April 5th is the one-year anniversary of the death of my dad. Talk about a life-changer. It took me until age 37 to lose someone close to me. I can’t belive it has been almost a year. I miss him every day.
As Spring begins, I’ve been reflecting a lot on the Life, Death and Rebirth cycle. I didn’t grow up with seasons and feel like I really missed out. I never got to see the beauty of leaves changing colors, the crispness of Fall which then leads to Winter. The experience of anxiously awaiting the Spring. Seeing the first daffodil. All things I had never lived.
Growing up without seasons really disconnects you from the earth. There was every vegetable and fruit available anytime. Since living here in Atlanta I find myself making apple crostadas in the fall and peach and plum tarts in the summer. I don’t have my own garden where I grow these things. I depend on my local farmer’s markets and generous green-thumbed friends. I like the idea of gardening (and of course the accessories such as the clogs and hats.) After years of buying flowers and plants with the intention of planting them and then letting them die I have come to accept that it is okay to buy fresh flowers at the market.
The cycle of life is an easy thing to talk about. As a psychologist, I’ve helped many people get through the pain of losing someone close to them. It is quite different to actually experience loss. I remember sitting on my deck after I received the call that my father had passed. I was both numb and in pain. The Spring had started and I remember looking around and thinking “How are the birds able to sing, how can flowers keep blooming on such a sad day? How can the world go on even without my dad? “
As I sat on my deck just a few days ago enjoying the birds and all that is in bloom I remembered what I felt one year ago. When good things happen with my kids or in my professional life my instinct is still to pick up the phone and call him. After many of my tv interviews I’d call him on my drive home. I could count on him to tell me how proud he was of me but also to tell me the truth. My dad was quite a truth-teller. I didn’t like it when I was younger. He would see right through my mask.

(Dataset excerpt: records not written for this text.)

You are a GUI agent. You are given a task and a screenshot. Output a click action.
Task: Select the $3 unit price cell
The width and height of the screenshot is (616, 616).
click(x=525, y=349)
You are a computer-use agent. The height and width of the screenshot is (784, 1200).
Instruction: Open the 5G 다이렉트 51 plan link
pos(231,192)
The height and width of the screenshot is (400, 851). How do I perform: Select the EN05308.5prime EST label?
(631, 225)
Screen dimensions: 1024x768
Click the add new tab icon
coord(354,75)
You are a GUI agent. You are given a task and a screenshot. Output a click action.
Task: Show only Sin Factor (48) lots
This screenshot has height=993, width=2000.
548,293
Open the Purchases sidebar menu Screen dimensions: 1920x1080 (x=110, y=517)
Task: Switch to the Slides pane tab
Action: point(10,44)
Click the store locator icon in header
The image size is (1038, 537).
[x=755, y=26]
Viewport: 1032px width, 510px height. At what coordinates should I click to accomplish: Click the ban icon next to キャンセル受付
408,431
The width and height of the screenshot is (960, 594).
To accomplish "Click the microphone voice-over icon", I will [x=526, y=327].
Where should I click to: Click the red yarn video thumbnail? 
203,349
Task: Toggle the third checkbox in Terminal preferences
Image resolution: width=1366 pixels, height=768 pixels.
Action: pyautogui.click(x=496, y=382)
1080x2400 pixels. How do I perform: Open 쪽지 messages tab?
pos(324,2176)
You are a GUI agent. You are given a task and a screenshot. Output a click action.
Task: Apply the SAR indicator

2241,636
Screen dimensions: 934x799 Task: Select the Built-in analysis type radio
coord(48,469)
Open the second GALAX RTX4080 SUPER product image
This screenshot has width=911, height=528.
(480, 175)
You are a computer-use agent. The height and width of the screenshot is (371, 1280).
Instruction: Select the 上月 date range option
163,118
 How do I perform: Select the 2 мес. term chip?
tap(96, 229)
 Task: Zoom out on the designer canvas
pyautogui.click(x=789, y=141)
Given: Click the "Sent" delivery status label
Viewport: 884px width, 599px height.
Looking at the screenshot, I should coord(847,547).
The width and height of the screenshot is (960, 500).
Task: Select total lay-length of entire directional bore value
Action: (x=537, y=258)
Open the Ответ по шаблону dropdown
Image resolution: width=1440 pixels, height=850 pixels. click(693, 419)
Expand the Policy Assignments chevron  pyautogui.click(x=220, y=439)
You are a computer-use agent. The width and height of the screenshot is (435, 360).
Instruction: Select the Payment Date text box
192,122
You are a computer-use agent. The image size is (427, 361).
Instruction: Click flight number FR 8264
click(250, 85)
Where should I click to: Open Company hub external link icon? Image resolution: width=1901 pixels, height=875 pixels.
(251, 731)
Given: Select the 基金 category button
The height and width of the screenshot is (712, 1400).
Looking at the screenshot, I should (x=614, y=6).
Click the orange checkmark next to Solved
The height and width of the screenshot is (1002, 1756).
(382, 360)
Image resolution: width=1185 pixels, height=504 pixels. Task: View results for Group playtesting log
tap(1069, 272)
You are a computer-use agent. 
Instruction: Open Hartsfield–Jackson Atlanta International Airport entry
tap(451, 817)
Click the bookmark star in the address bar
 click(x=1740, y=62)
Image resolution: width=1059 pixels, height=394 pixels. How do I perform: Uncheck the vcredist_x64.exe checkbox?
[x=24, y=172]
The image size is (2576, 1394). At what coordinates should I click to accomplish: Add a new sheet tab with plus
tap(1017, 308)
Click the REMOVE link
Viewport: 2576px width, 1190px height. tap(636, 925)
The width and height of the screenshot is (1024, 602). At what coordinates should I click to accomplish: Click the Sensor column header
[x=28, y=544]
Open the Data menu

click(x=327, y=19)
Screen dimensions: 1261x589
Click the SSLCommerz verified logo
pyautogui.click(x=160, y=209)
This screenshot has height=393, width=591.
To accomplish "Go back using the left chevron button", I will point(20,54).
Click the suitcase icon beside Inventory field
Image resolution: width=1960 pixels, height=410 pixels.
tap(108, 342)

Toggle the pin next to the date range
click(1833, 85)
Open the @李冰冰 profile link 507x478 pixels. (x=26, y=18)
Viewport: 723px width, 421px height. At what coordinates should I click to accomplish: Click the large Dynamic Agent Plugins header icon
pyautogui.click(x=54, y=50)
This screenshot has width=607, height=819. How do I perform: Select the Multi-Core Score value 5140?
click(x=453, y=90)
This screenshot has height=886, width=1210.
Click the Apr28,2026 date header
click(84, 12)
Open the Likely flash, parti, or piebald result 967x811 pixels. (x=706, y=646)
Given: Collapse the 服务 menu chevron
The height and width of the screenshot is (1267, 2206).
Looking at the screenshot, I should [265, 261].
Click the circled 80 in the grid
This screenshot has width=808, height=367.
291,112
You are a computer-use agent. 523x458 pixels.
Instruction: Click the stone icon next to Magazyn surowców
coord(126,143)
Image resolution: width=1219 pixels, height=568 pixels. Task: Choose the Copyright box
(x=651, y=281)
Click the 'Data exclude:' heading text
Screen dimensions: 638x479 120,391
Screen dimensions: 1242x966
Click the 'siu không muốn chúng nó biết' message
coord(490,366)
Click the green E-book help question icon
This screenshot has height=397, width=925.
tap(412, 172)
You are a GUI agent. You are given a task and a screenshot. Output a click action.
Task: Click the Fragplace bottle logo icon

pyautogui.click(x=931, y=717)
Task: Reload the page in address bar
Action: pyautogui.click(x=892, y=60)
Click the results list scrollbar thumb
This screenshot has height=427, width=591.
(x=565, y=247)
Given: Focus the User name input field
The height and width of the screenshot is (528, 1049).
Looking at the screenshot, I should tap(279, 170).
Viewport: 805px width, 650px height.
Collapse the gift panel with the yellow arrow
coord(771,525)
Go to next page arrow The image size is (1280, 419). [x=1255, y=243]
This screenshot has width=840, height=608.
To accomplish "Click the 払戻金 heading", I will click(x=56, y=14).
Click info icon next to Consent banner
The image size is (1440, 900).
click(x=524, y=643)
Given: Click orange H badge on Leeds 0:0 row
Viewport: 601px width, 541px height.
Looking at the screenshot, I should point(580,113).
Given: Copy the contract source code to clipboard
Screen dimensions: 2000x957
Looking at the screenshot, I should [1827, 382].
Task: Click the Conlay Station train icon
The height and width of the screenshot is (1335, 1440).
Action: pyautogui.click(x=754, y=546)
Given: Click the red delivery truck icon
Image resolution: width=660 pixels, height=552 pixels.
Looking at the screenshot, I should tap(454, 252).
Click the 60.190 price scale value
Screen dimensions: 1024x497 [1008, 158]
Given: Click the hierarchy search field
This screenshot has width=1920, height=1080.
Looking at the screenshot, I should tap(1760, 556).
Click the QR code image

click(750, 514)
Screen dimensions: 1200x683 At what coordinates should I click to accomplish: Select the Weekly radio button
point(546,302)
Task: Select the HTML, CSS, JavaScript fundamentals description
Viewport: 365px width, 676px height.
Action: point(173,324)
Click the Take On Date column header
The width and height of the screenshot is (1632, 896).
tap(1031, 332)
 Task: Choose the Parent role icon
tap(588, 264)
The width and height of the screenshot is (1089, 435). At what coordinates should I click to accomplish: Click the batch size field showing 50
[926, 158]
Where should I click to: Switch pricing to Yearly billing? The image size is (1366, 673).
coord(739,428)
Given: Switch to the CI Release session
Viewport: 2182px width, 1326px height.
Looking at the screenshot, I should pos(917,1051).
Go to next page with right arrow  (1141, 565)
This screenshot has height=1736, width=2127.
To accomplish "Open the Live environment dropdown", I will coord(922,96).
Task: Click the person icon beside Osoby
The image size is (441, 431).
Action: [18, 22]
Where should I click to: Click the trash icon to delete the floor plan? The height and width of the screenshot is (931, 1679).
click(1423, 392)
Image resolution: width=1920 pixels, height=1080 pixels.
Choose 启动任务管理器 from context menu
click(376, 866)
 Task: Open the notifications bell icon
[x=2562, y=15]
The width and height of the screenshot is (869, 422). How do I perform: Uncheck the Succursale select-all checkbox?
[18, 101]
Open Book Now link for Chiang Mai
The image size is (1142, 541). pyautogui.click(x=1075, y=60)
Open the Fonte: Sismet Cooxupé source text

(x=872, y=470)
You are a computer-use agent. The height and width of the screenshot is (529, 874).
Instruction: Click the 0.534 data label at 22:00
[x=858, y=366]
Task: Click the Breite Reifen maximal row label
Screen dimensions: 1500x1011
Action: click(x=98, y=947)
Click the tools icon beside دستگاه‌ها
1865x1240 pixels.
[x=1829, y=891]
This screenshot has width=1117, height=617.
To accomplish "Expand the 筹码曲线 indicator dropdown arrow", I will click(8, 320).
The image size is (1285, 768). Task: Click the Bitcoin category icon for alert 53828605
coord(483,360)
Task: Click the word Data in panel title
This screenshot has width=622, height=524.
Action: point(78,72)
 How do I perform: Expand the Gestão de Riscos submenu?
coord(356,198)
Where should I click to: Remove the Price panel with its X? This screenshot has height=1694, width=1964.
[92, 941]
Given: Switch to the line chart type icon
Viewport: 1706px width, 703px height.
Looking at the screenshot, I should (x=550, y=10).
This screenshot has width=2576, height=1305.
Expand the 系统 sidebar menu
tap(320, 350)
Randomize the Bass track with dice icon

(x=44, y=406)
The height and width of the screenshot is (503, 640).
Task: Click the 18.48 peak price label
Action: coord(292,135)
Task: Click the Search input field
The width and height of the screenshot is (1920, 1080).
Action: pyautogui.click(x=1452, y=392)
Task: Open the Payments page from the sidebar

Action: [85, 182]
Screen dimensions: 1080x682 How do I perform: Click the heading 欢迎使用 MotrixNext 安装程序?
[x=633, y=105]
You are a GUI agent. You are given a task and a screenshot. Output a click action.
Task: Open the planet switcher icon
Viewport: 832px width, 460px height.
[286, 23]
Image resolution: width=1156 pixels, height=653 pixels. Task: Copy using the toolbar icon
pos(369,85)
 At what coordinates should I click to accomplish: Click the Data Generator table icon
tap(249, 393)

I came to really appreciate that quality as I got older (and dropped the mask more and more.)
As I write this, I feel tears running down my face while I hear the rain falling out my window. April showers bring May flowers, right? While I’m still not happy about the death part of the life-cycle I am deeply grateful for the rebirth part.
I dedicate this blog post to my father, Louis Abramson. Rest in peace, Dad.